Creo que la gracia magistral del Dark Side empieza porque es una obra de arte de verdad, no meramente una colección de canciones. Su consonancia descansa en el hecho de que estamos –desde 1973- frente a un disco largo, unificado y continuo. Es que no admite, supongo, ser escuchado por pedazos: es un concepto monolítico y duradero. El enganche de “Speak to Me/Breathe” - plácido hasta el hechizo- termina por darle sentido a “Brain Damage” y a “Eclipse” en la forma de un camino que lleva con certeza hasta la alucinación amable.

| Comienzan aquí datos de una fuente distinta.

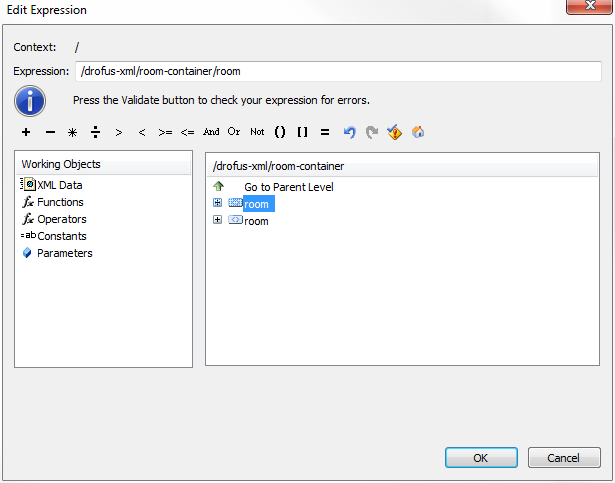This screenshot has height=483, width=615.
Task: Insert parentheses into expression
Action: point(280,132)
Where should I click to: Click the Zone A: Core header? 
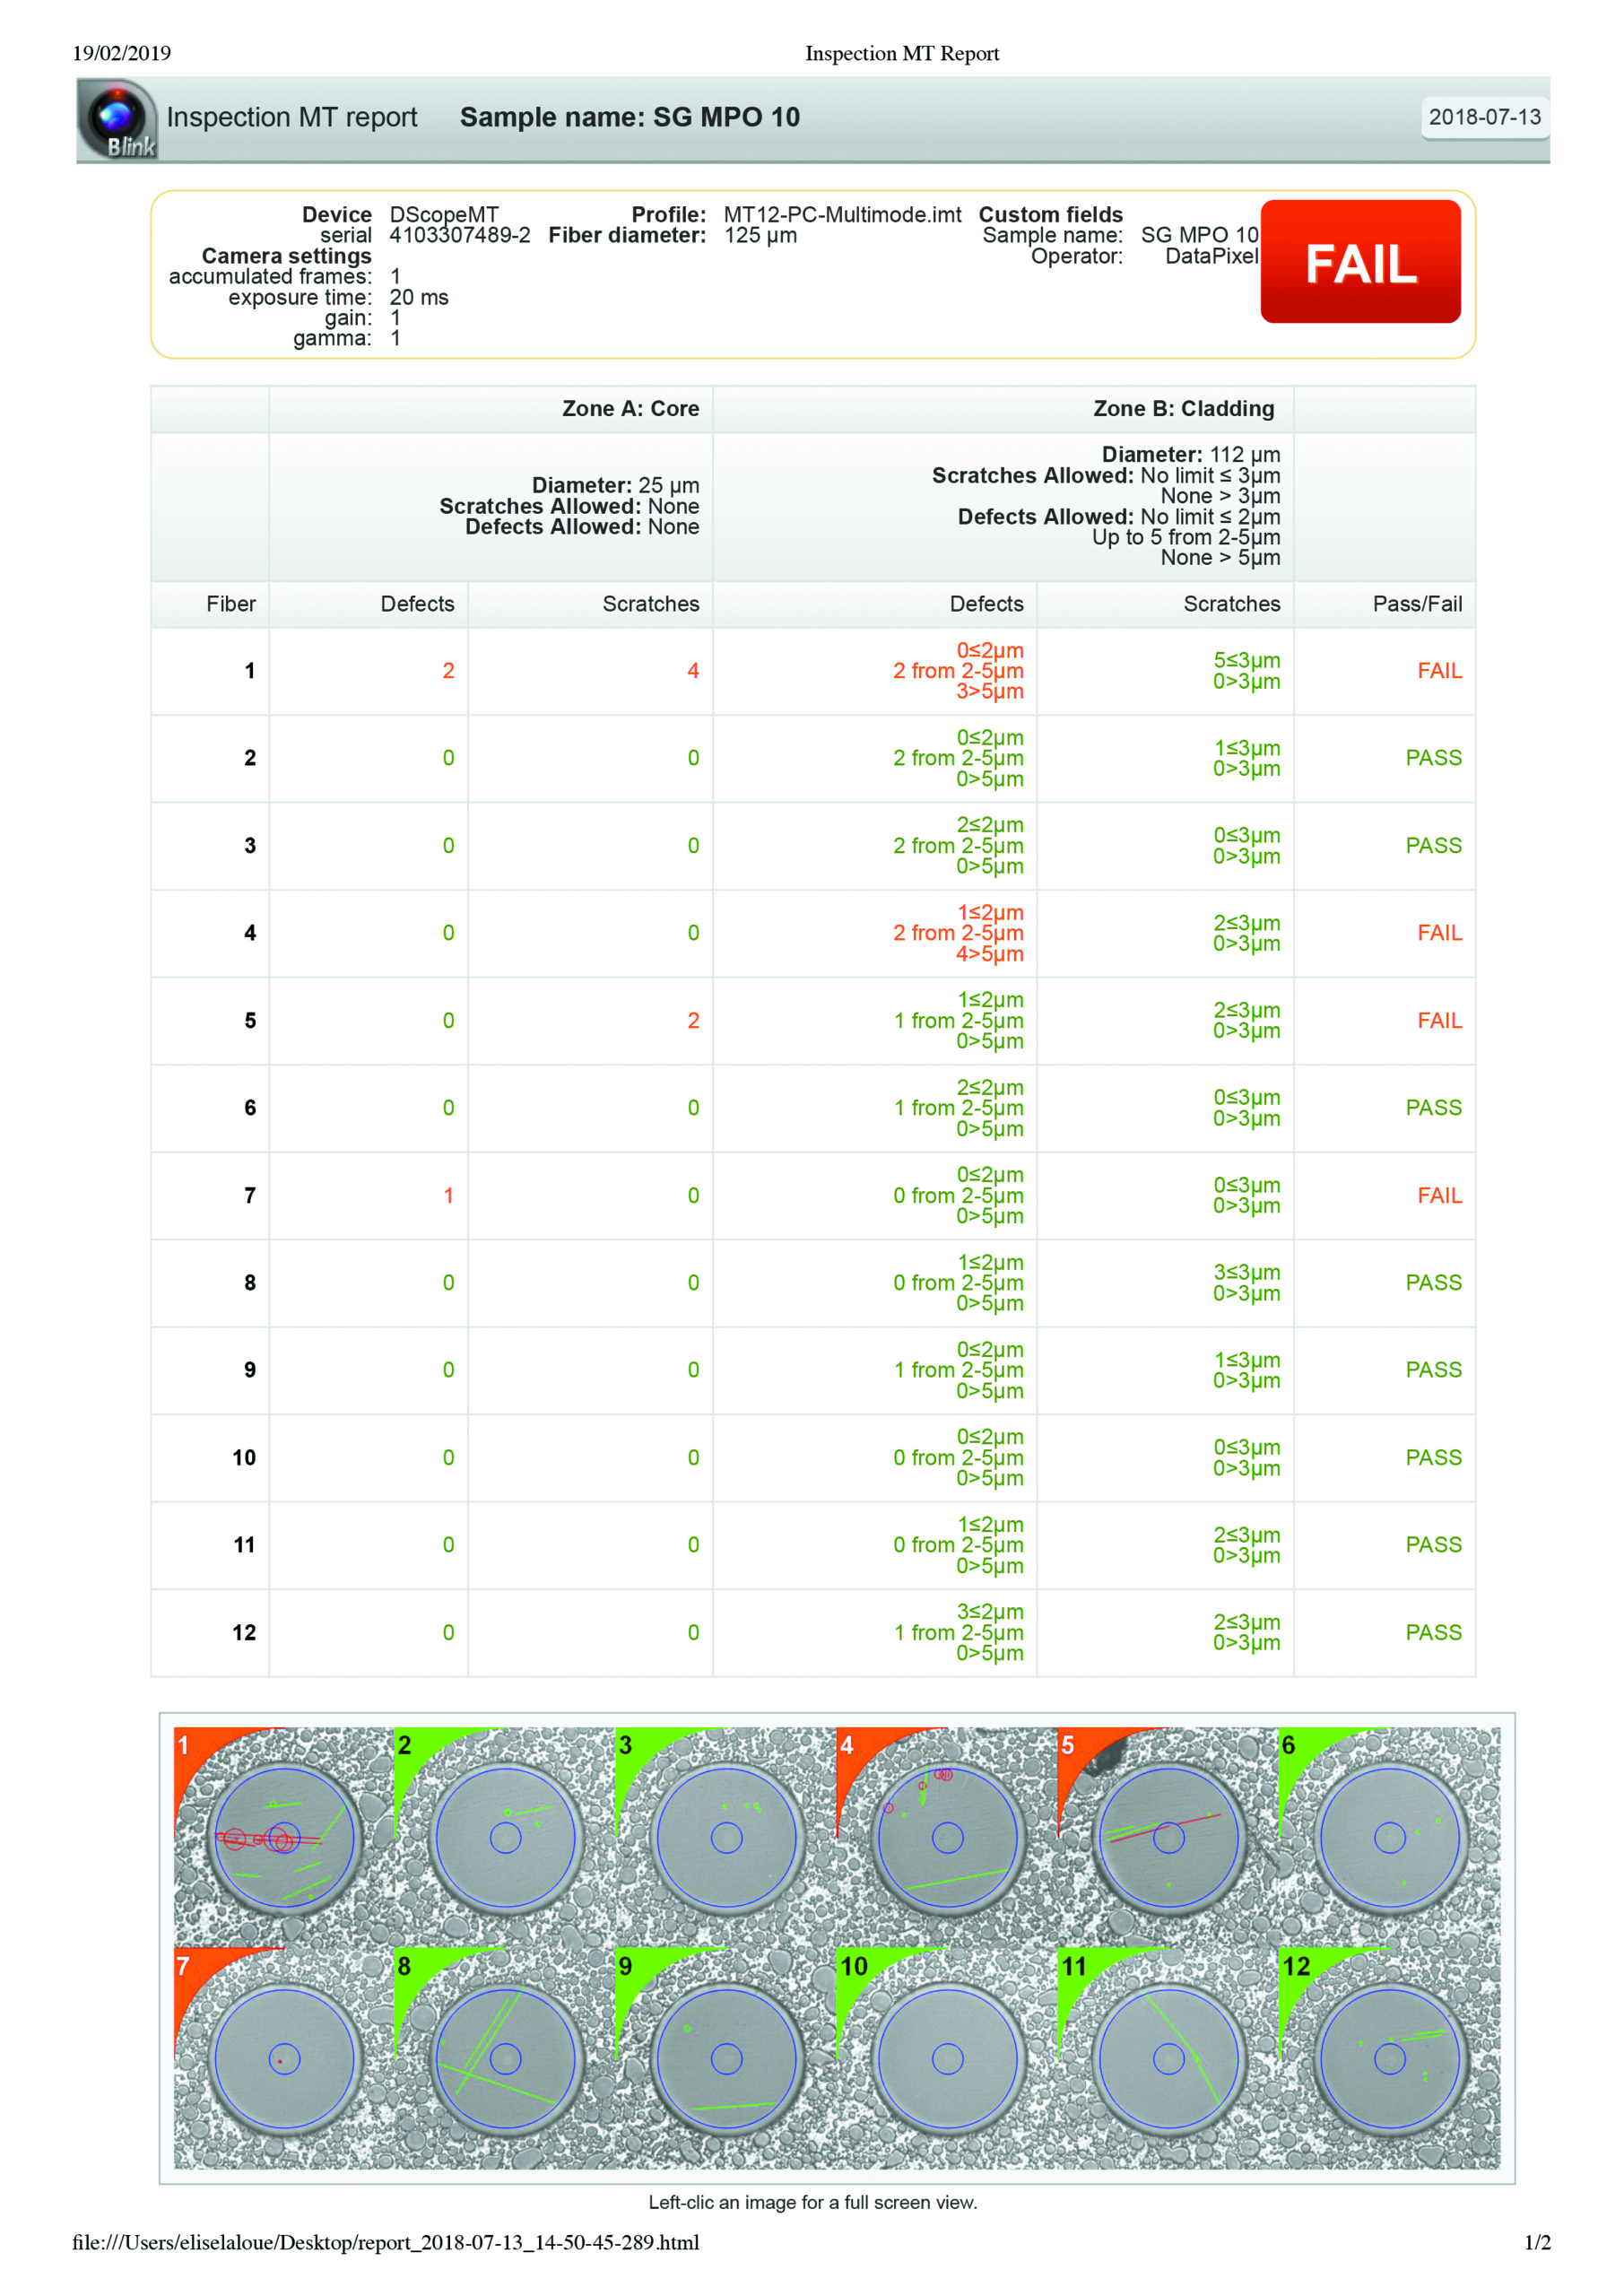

La continuidad (otra vez, una de las claves más cardinales del disco) nos lleva a alternar entre los silencios más primorosos (como el que preside y tutela a “Us and Them”, con su perdurable solo de saxofón) y los estruendos más llamativos, como las arrebatadoras cajas registradoras de “Money” o los invasivos relojes de “Time”. Así, a momentos, Dark Side causa un efecto de montaña rusa, de furiosas bajadas combinadas con ciertos oasis de estabilidad. Es este encadenamiento lo que le otorga carácter episódico a cada canción: por ejemplo, “Speak to Me/Breathe” como exordios de “Time”:

Hanging on in quiet desperation is the English way
The time is gone the song is over, thought I´d something more to say

Para muchos “Time” y “Money” son el centro neurálgico del disco. Quienes piensan así sostienen que, al ser Dark Side of the Moon un disco respecto de la locura ambas canciones lidian con dos conceptos relativamente nuevos en 1973, como el apuro, la necesidad de aprovechar ventajosamente el tiempo, y el valor del dinero. A mí me parece que el tema central del disco es “The Great Gig in the Sky”, que en la versión original del disco en vinil actuaba como una especie de divisor de aguas entre el primer lado y el segundo. “The Great Gig” fragmenta claramente al álbum entre la relativa certidumbre de sus temas iniciales y la deriva frontal hacia la chifladura de la parte final. Funciona como una variedad de himno a la muerte, cantado en improvisación y desgarro por Clare Torry, pero precedido por la suavidad del piano de Richard Wright y por la tocada voz del portero de los estudios de Abbey Road, reclutado para efectos de verosimilitud: “And I am not afraid of dying, any time will do I don´t mind.”  Parece que fue grabada casi sin querer, de modo experimental y que la Torry casi ofreció disculpas luego de la sesión. 



Pero ni siquiera este entreacto fúnebre logra desgajar ese aire majestuoso y pulido del disco, el unificado flujo y la consonancia que lo conducen desde el primer momento. Fíjense en que, quizá con afán de cierta teatralidad, los discos de Pink Floyd suelen tener un gran tema inicial a modo de telón: “Shine on you Crazy Diamond” o “One of These Days”. La clave de Dark Side  descansa en su secuencia, en su carácter de empresa musical, en su forma de creación en la que coexisten varios mundos. Solo así se explica su perpetuidad, su pertinencia por generaciones.